|There are lots of great names
out there--Johnny Paycheck, Picabo Street, Kate Spade--names that somehow predestine their bearer's dreams and accomplishments. This month's Contraption takes a look at two objects by designer Inna Alesina, whose lovely, memorable turns of invention magically match the rhythmic alliteration of her name. Designwise, Alesina's point of departure tempts easy categorization, but then takes you one step beyond what you think you are seeing. For example, her celebrated "Good Egg" foot rest/magazine rack/coffee table base (which has received wide magazine attention) is a ring consisting of 100 nested paper egg trays, but, unlike so many recycledesign objects, completely transforms itself into a new thing, with new characteristics; if the trays' previous incarnation is referenced at all, it is cleverly so in the ovoid profile of the assembled ring.

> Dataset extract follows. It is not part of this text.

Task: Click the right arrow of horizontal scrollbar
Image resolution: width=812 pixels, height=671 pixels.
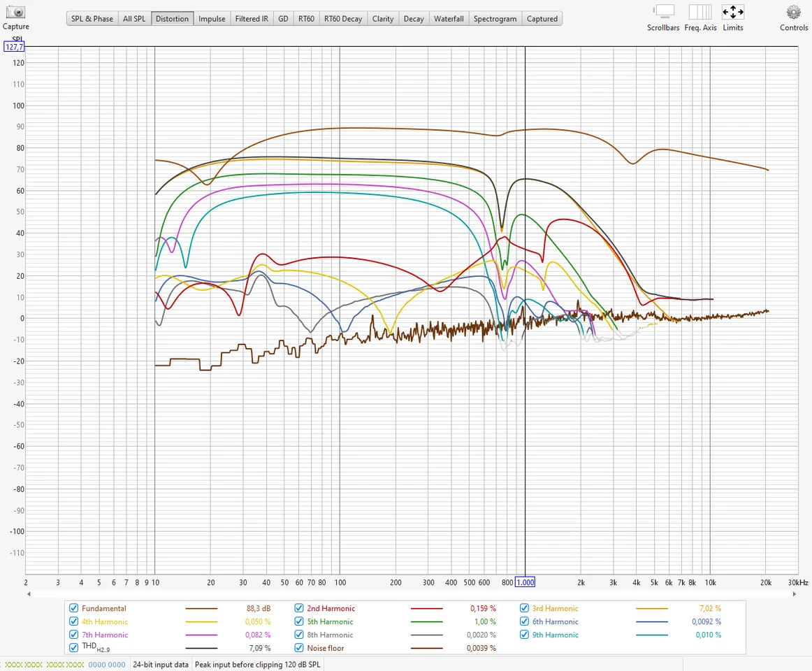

Brand new to Alesina's work is her 1,000 & 1 Straw Lamp, another bit of modular Merlinism, available in a table or hanging format. Made from seemingly-myriad translucent white drinking straws around an inverted, recycled pop bottle, the lamp pushes the definition of green design by using one truly-recycled object as a foil for the many drinking straws. When I see this object, I realize that although the straws themselves are not recycled (nor would we likely want them to be!), they are nevertheless sympathetic to Alesina's work in that they are disposable items, if not heretofore disposed of. The lamps come in both soft white and colors (determined by the tint of the inner core) and both have their seductions. The soft white version aims to reference a sheaf of wheat, and comes so close in her product photography that you wonder how something so wonderful and beautiful could be made up of something so ordinary and overlooked.
The color versions have a much more festive character, with the gradations of tint moving from bottom to top, and from interior to exterior. The lamps are tough too, and Alesina's proprietary production process makes the most from her materials. That said, the beauty, charm, and okay, poise of the thing is really where the action is; indeed, I was so impressed by the aesthetics that it was probably a half an hour before I got the connection between the soda bottle and the soda straw.
1,000 & 1 Straw Lamp
Another product by Inna Alesina is her Hot Coil Trivet, a simple, florescent-colored acrylic rod that sucks up ambient light, mixes it around with a household symbol and appears to glow when placed on any surface. This item has a slightly more oblique relationship to her other work. Like the Good Egg and the Straw Lamp, the product "goes 'round," which is somehow comforting and satisfying. (Remember the "cyclical method" in high school English class?) But pushed on the recycled/reused issue, Alesina provides a humble response: "It's not that the product itself is recycled," she concedes, "but perhaps the idea of the electric burner is recycled?" We bite. The Hot Coil is the kind of product that makes you want to do yourself in as a designer, because it seems unforgivable that an idea so obvious and so clear could have eluded you. It's also the kind of product that one might term a "one-liner." One-liners ebb and flow in our design culture (and in our design schools) and are a risky place to be playing ball. Of course, the danger is that they can be over sooooo fast; that their charm might be gargantuan, but that it can fade at an equally-impressive rate. I don't think this is true with the trivet, but of course I'm going to have to live with it for a while.